Complete the following:
a) Could you reproduce the Patrick–Van de Putte debate fact-check word for word, starting at "- Patrick, of" and ending at "of the cuts."?
b) Could you resume the Patrick–Van de Putte debate fact-check from where it stops?

Page excerpt:

Dan Patrick, Leticia Van de Putte and slippery moments in debate
In a Dallas debate, Dan Patrick accurately said he authored the 2011 Texas law requiring a sonogram before a woman receives an abortion while Leticia Van de Putte acknowledged authoring the 2001 law (often criticized by Patrick) affording certain illegal immigrants in-state tuition at public colleges and universities.
But there were slippery moments:
- Van de Putte, a San Antonio state senator and the Democratic nominee for lieutenant governor, accurately said Patrick, the Houston state senator and Republican nominee, voted for school funding cuts in 2011. But she said the result was 11,000 teachers losing their jobs. That’s about how many positions were eliminated; it’s uncertain how many individuals lost their posts.
- Patrick, of Houston, the Republican nominee, accurately said that in 2013, he initially voted to reverse the cuts. But we’ve rated Pants on Fire his claim he led the charge to reverse the $5 billion in reductions. As he acknowledged in the debate, Patrick ultimately voted against the final budget restoring more than $3 billion of the cuts.
- Van de Putte said Patrick has accused children crossing the Mexico-Texas border of carrying diseases like leprosy. Patrick was quoted in 2006 saying illegal immigrants bring third-world diseases including leprosy, or Hansen’s disease, to the state, an unsupported oversimplification.

Extracted information:
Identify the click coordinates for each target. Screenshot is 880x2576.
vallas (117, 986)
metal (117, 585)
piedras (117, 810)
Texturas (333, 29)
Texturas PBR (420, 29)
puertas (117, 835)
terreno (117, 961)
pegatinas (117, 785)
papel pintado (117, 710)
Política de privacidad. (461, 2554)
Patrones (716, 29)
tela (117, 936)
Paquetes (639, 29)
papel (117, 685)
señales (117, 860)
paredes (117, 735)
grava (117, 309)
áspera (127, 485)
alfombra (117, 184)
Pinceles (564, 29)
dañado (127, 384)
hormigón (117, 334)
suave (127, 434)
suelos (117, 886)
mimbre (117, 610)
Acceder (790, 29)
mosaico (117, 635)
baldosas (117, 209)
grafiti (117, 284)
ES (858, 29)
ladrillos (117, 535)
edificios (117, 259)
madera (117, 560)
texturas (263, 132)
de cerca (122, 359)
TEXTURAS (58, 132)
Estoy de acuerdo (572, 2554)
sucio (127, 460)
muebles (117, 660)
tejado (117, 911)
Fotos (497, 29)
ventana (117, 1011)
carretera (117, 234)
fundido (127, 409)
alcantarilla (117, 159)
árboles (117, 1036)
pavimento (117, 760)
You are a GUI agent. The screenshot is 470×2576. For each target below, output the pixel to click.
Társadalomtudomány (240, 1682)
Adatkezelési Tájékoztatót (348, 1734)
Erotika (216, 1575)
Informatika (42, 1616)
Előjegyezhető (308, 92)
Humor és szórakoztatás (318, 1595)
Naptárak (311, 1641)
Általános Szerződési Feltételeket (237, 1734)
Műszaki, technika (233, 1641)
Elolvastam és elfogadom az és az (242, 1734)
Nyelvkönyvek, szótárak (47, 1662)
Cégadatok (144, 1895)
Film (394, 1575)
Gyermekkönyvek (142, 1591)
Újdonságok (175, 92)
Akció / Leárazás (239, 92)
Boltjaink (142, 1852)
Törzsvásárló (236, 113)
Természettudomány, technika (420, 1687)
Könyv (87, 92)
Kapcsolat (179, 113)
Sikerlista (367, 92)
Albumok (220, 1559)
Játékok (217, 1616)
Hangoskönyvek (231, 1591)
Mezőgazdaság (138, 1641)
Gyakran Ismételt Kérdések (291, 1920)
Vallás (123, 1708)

Expected responses:
a)
- Patrick, of Houston, the Republican nominee, accurately said that in 2013, he initially voted to reverse the cuts. But we’ve rated Pants on Fire his claim he led the charge to reverse the $5 billion in reductions. As he acknowledged in the debate, Patrick ultimately voted against the final budget restoring more than $3 billion of the cuts.

b)
- Patrick said that in 2013, Van de Putte pushed to maintain the state test for Algebra II while Patrick helped lead a push to reduce state-mandated exams. At the time, Van de Putte incorrectly said Algebra II was required for automatic admission to the state’s public universities. In fact, a student could win consideration for admission without taking Algebra II by doing well on the ACT or SAT.
- Patrick said Van de Putte voted to give free health care to illegal immigrants. We’ve rated False a similar Patrick charge. In 2003, the Senate voted to let local governing bodies provide (or resume providing) non-emergency services to residents regardless of immigration status, potentially improving health outcomes and heading off costly emergency care that residents were entitled to by federal law. The proposal also envisioned patients sharing costs.
- Patrick said Texas has the 12th-largest economy in the world. In 2012, we rated True a claim the economy was the 15th-largest based on the state’s gross domestic product.
See Patrick’s full PolitiFact report card here. See the Van de Putte report card here. In case you've been months-and-months offline, the two are vying to succeed Republican David Dewhurst, who this March lost his bid for re-nomination to Patrick.